= Instruction =
Put the following items into a numbered list, omitting any blank lines.

Records in a dataset:
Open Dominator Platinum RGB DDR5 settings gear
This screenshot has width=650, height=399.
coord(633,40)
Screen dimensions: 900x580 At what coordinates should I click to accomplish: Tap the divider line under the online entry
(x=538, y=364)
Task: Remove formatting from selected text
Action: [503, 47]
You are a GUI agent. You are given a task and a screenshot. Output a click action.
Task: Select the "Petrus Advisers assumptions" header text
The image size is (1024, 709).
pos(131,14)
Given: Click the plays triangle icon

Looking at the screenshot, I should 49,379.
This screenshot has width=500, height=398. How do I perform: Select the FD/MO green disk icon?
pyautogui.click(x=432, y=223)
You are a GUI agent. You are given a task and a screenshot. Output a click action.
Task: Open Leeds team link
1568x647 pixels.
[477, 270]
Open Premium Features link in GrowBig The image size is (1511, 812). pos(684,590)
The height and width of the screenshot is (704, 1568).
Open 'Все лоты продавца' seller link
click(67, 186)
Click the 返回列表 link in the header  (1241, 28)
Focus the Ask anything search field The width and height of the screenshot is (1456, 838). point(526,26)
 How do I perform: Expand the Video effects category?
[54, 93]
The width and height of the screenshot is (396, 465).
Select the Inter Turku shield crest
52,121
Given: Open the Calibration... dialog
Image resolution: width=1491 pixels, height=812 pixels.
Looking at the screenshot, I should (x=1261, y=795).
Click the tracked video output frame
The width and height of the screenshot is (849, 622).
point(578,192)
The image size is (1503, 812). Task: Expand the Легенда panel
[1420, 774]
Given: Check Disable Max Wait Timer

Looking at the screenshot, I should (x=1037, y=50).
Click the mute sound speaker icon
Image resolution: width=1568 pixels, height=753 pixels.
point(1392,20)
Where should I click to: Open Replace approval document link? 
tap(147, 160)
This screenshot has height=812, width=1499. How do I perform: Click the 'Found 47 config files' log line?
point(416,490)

= Result of this exercise =
1. Open Dominator Platinum RGB DDR5 settings gear
2. This screenshot has width=650, height=399.
3. coord(633,40)
4. Screen dimensions: 900x580 At what coordinates should I click to accomplish: Tap the divider line under the online entry
5. (x=538, y=364)
6. Task: Remove formatting from selected text
7. Action: [503, 47]
8. You are a GUI agent. You are given a task and a screenshot. Output a click action.
9. Task: Select the "Petrus Advisers assumptions" header text
10. The image size is (1024, 709).
11. pos(131,14)
12. Given: Click the plays triangle icon
13. Looking at the screenshot, I should 49,379.
14. This screenshot has width=500, height=398. How do I perform: Select the FD/MO green disk icon?
15. pyautogui.click(x=432, y=223)
16. You are a GUI agent. You are given a task and a screenshot. Output a click action.
17. Task: Open Leeds team link
18. 1568x647 pixels.
19. [477, 270]
20. Open Premium Features link in GrowBig The image size is (1511, 812). pos(684,590)
21. The height and width of the screenshot is (704, 1568).
22. Open 'Все лоты продавца' seller link
23. click(67, 186)
24. Click the 返回列表 link in the header  (1241, 28)
25. Focus the Ask anything search field The width and height of the screenshot is (1456, 838). point(526,26)
26.  How do I perform: Expand the Video effects category?
27. [54, 93]
28. The width and height of the screenshot is (396, 465).
29. Select the Inter Turku shield crest
30. 52,121
31. Given: Open the Calibration... dialog
32. Image resolution: width=1491 pixels, height=812 pixels.
33. Looking at the screenshot, I should (x=1261, y=795).
34. Click the tracked video output frame
35. The width and height of the screenshot is (849, 622).
36. point(578,192)
37. The image size is (1503, 812). Task: Expand the Легенда panel
38. [1420, 774]
39. Given: Check Disable Max Wait Timer
40. Looking at the screenshot, I should (x=1037, y=50).
41. Click the mute sound speaker icon
42. Image resolution: width=1568 pixels, height=753 pixels.
43. point(1392,20)
44. Where should I click to: Open Replace approval document link? 
45. tap(147, 160)
46. This screenshot has height=812, width=1499. How do I perform: Click the 'Found 47 config files' log line?
47. point(416,490)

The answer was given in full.